Oh, gawd, you crack me up. Freakin traffic lights. They're so stupid.

HulaBuns said...

LOL! I see we have a lot in common with our overactive imaginations and all. I love this post, absolutely hilarious. Boy, did I need that laugh.

PS I really appreciate the detailedness of the winter picture with snow on top of the left turn only sign. :D

HulaBuns said...

PPS I agree that the lights are evil

kathryn said...

ValleyWriter: That's exactly right! I swear that the traffic in the other direction never has to wait. Obviously senile-Bobby likes them.

Nance: Sweetie, this is what happens when Kathryn gets bored. I don't mean the normal bored, where you've got a few seconds to change the radio station...we're talking think up the story and write it down whilst sitting at that stinkin', freakin' light kinda bored. Scary-bored, evidently!

Helen Ginger: Poor Sissy. She did not fare well. I tried to make her look all Bette Davis in Baby Jane...I don't think my artistic vision translates well in "Paint". Connor says I draw like I'm 4.

kathryn said...

Prince Jerry: Somehow, I've always known on some subliminal level that you were behind all of this...a-la Wizard of Oz, if you will. Only now, you've tripped yourself up...proving once and for all that I am not paranoid...and that it's not the whole world that's out to get me...it's ONLY YOU, dammit.
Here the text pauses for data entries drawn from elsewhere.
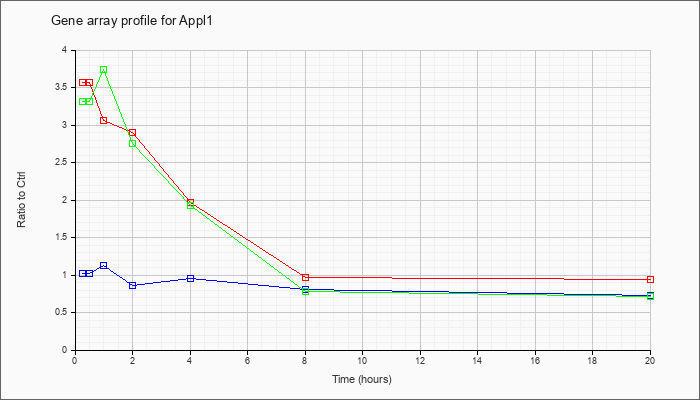Viewport: 700px width, 400px height.
Task: Click the chart title Gene array profile for Appl1
Action: click(x=132, y=21)
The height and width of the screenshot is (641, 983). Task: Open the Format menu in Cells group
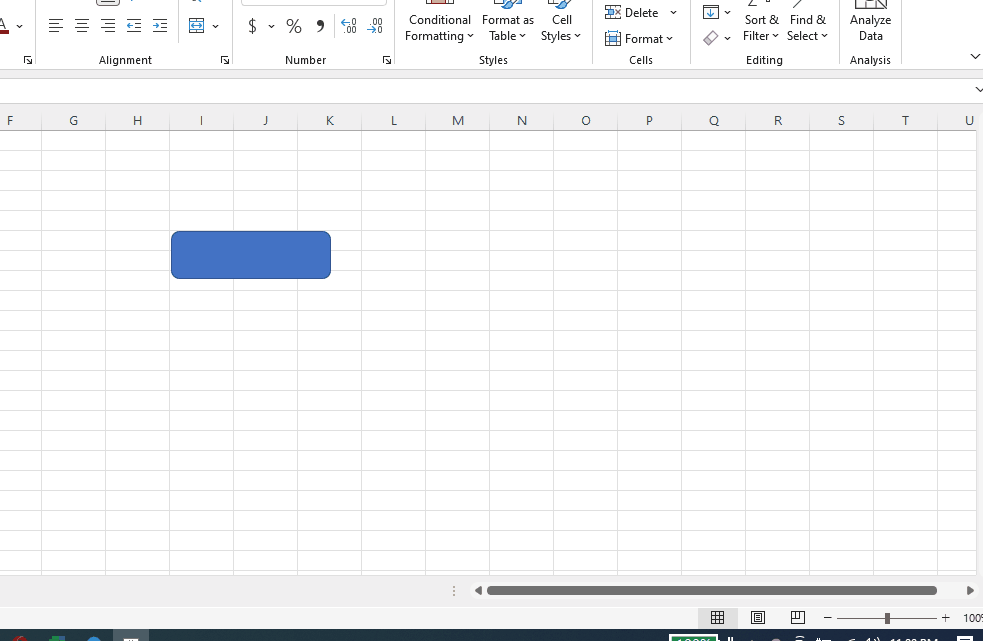(x=641, y=38)
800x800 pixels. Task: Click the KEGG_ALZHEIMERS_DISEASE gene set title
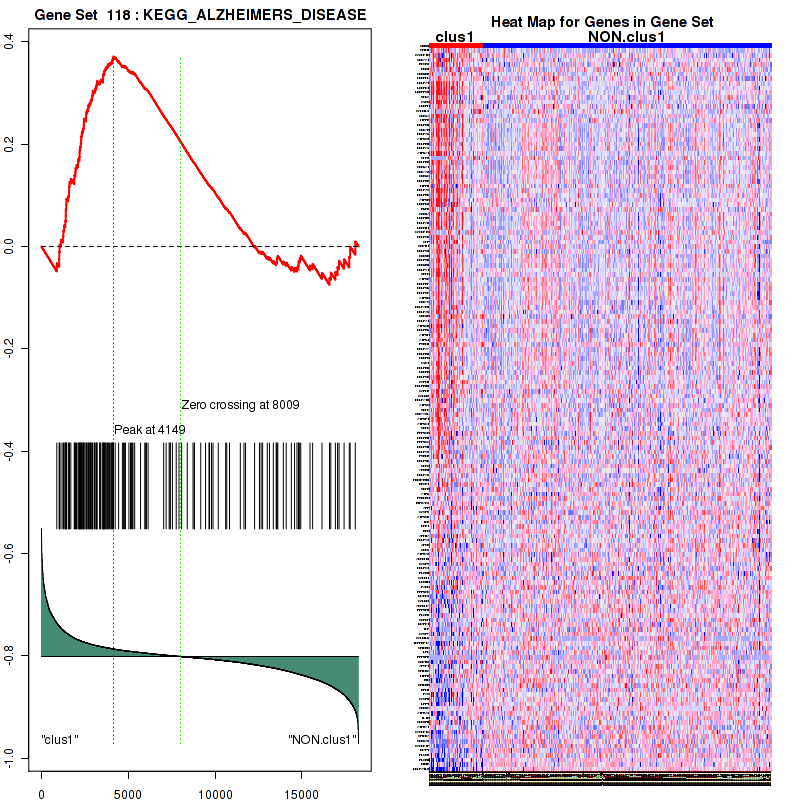(x=200, y=16)
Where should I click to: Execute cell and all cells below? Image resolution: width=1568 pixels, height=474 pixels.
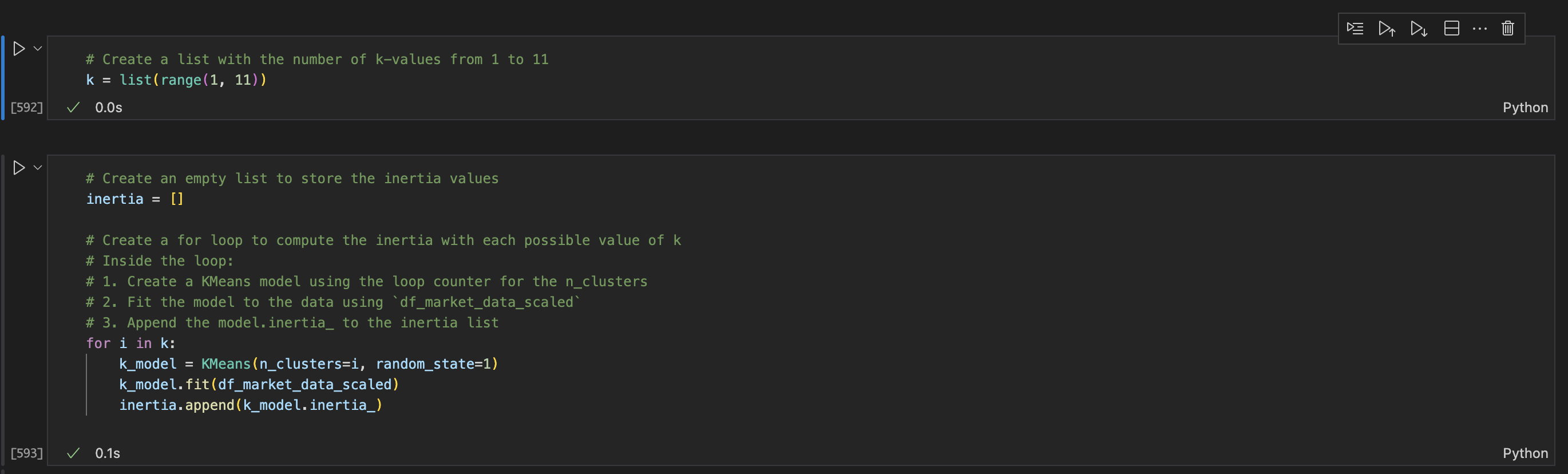1418,27
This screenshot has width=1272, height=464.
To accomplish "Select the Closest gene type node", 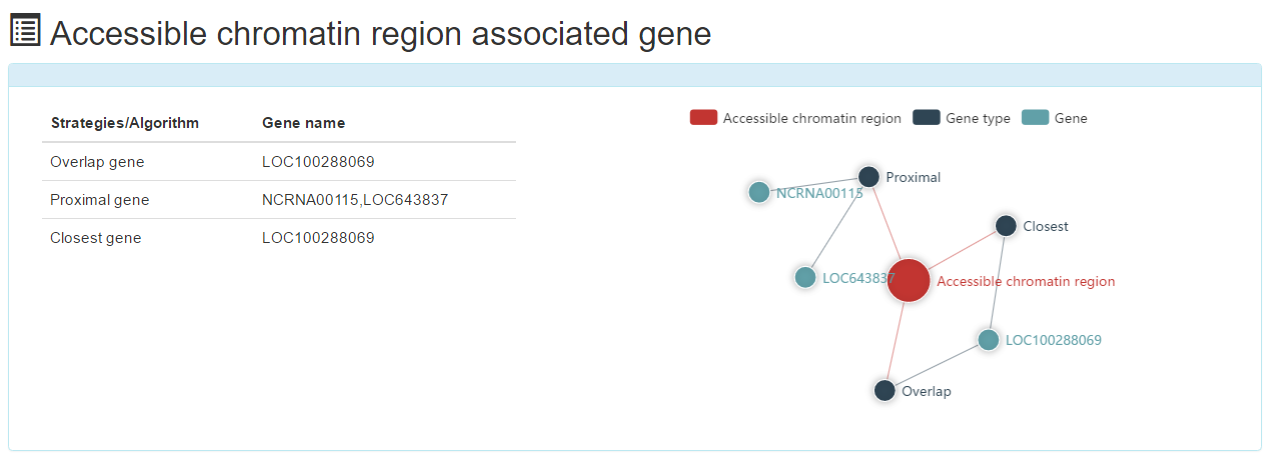I will [x=1006, y=226].
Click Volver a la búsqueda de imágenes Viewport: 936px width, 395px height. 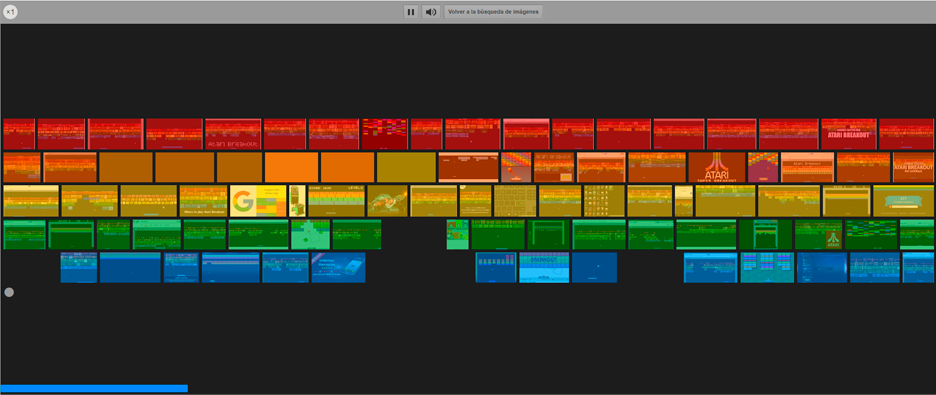[493, 12]
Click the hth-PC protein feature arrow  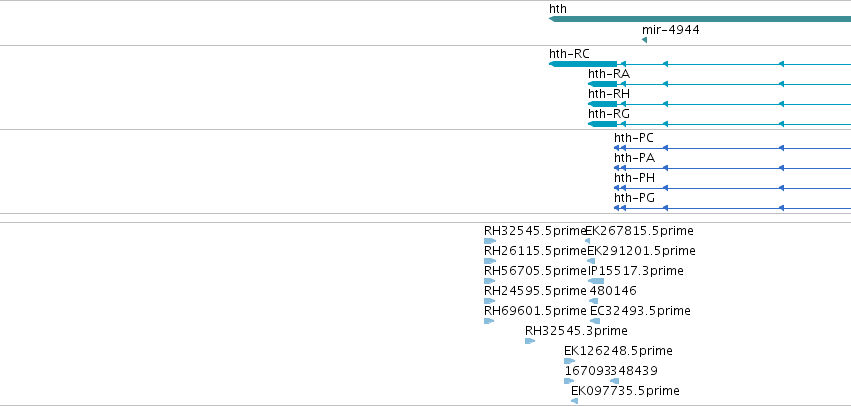click(x=620, y=148)
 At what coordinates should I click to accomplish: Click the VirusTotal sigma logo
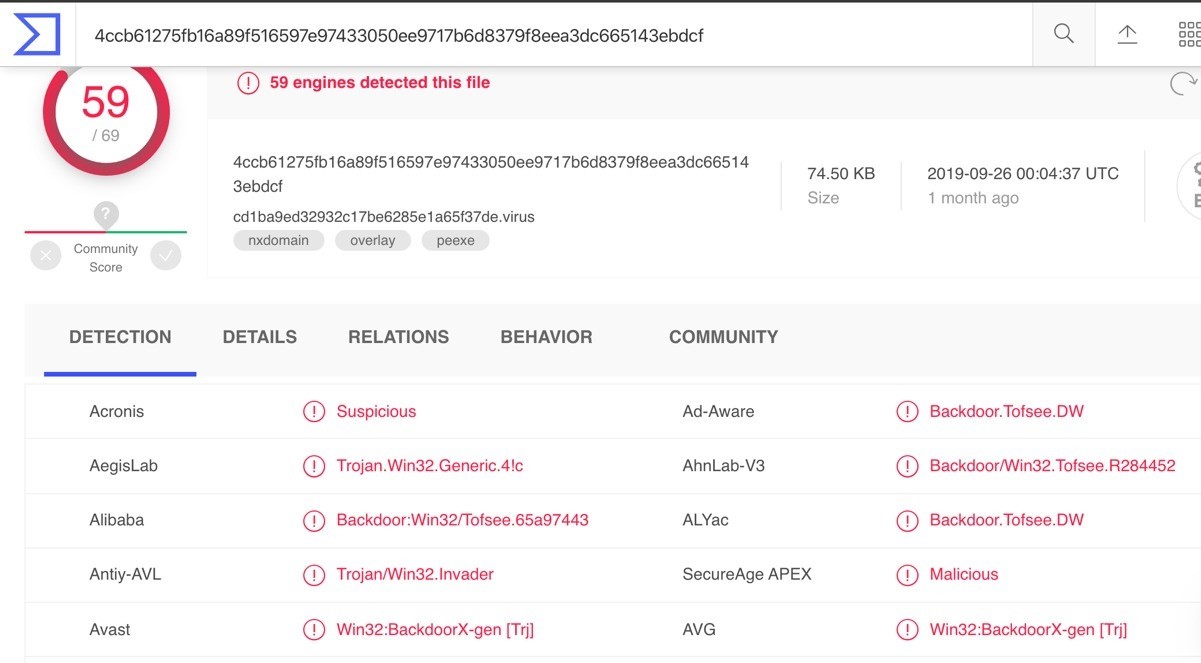(x=37, y=35)
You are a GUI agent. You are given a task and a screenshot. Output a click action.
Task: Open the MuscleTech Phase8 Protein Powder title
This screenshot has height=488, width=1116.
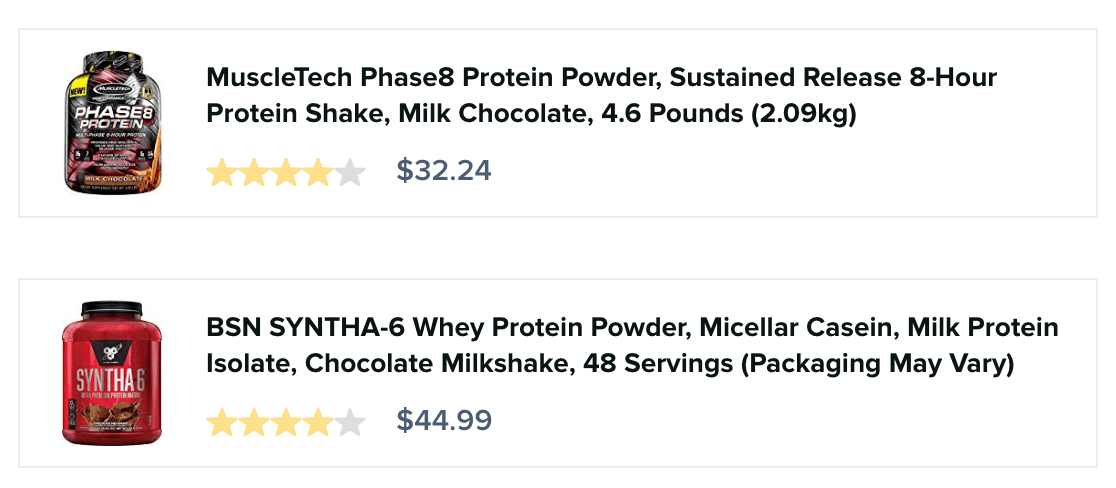601,96
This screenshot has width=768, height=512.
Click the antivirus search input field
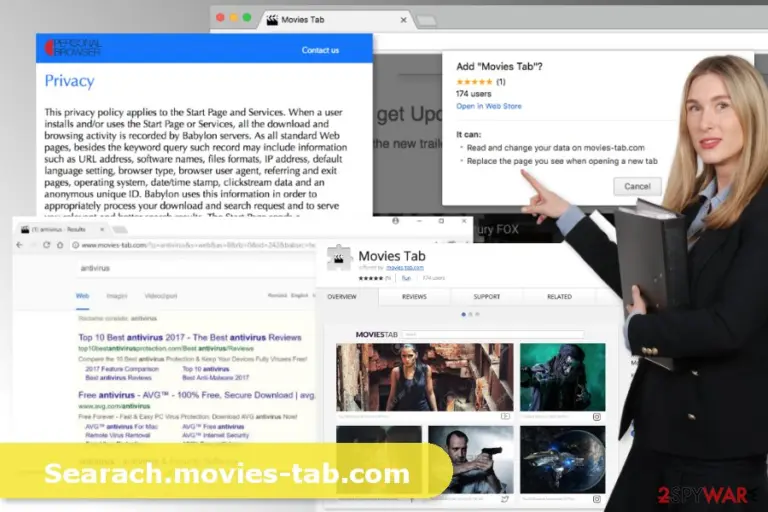[196, 268]
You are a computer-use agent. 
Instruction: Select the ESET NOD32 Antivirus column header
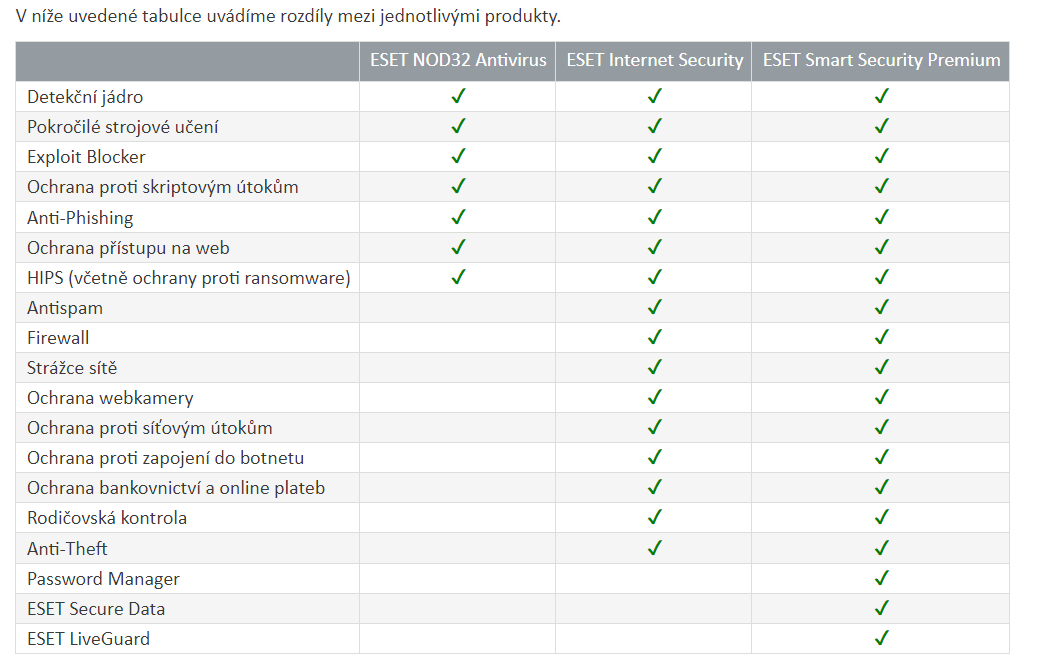pyautogui.click(x=457, y=61)
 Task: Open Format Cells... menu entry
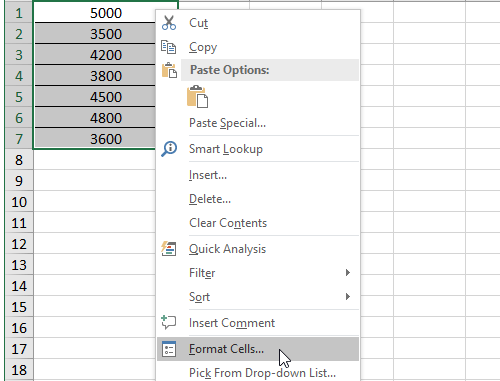[x=258, y=349]

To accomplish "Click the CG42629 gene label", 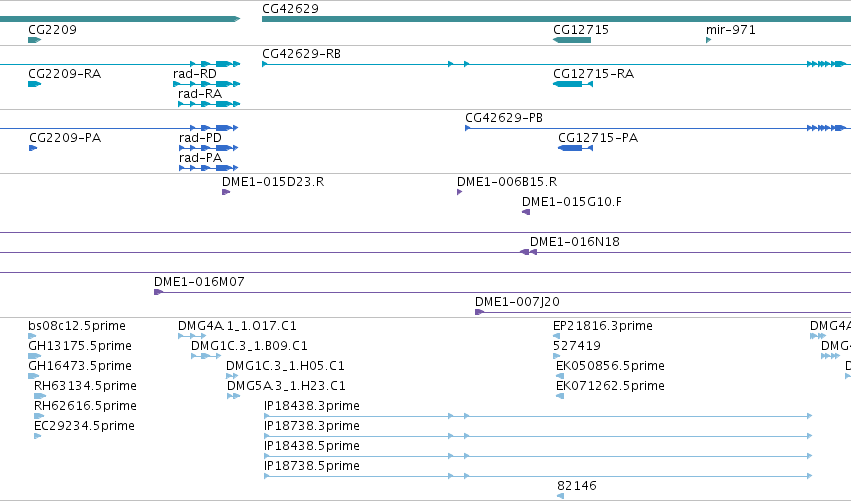I will [290, 9].
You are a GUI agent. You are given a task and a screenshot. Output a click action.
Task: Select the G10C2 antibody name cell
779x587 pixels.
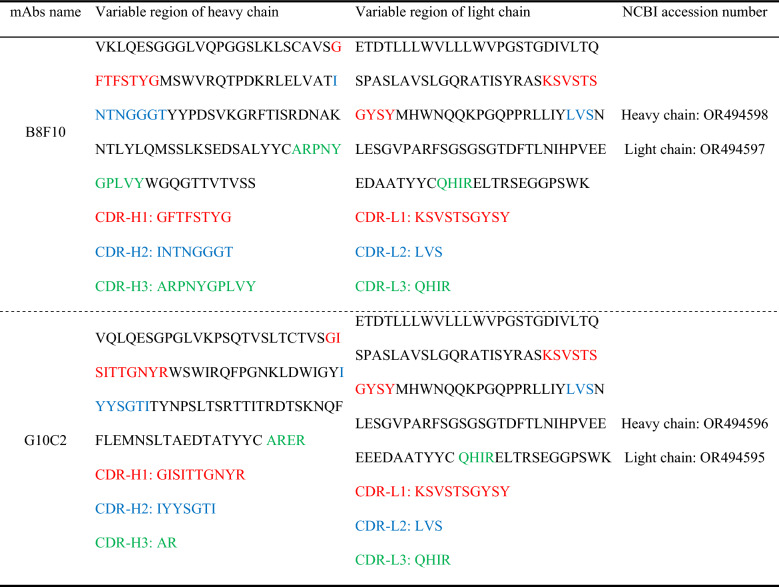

Lauren: You're very welcome, my dear. I feel that all too often, we don't realize the hidden pain and suffering many of these traffic lights have had in their private lives and we therefore have little to no empathy for their plight. Perhaps we can begin collecting for weekly group therapy. Oh, wait. We'd have to go to them. Forget it.

Slamdunk: Aw...but it makes me so HAPPY when you laugh! These kids can sleep through anything anyway...right? "They" say it's important to not tippy-toe around when they're sleeping anyway...

Dorn: Then you feel my pain. It really does feel like they're out to get you, right?? It feels...deliberate...and that makes me crazy!

kathryn said...

Vince: Wow. She is very, very orange. I'm betting she'll never buy that particular brand of indoor tan spray ever again!

dailyseeking: Well, maybe that was my intention all along! Why should I suffer alone? You know how I just looove the company!

brite: Well, I try to bring my toes right up to the line of weird...but not technically cross over. It's a fine line, though!

kathryn said...

Spot: Medication? Dammit! I knew I forgot something for the last few weeks! So that explains why I saw those faces in the lights? Do YOU see faces in the lights, Spot??

Tinkerschnitzel: Well, I wouldn't want your mom and brother to be homeless....so, they can live in the shed in the back. Sure, I'll move in! I think it's a law that I have to notify the fire dept of my change of address, though...

KellyGrrl: Thank you, sweetie. I'm glad you enjoyed the insanity!

kathryn said...

Kristy: I'd just like to know who thinks up the timing on these stupid things. I'm sorry...but there's no rhyme or reason to THIS one. I'm beginning to believe that maybe Jerry is behind this. He and I must have a tawk.

HulaBuns: Oh, thank you SO MUCH for noticing all the little details! Honestly, those photos took me all freakin' day to do! It's nice that my hard work is truly appreciated, sweetie!

Runnergirl said...

There are a lot of times where your train of thought completely mystifies me - but it's always pure GOLD!!!

Have you ever thought about writing children's books?!

Thanks for pulling me a little bit out of post holiday blues!

Áine said...

Another completely plausible scenario from Kathrynville :) Thanks for sharing :)

Jen said...

Only in your little pocket of reality do these strange things happen. I like the comment about you writing children's books. I think that might be your calling.

Adele said...

Luckily, I've never had this kinda situation, because, well, i'm not old enough to drive. Oh and I live on an island with absolutely NO traffic lights. Excactly. 1 island, 10 000 people, 0 TRAFFIC LIGHTS. But believe me, just ONE LITTLE reason for living in New York rather than here is that your imagination gets waaayy more work...and that means happy readers. You're a genius :)

Alicia said...

Loved this post. I was going to reply in email but then I realized it I did my response to your genius wouldn't be preserved forever like it will be now...here...in this moment, in this time, in blogger.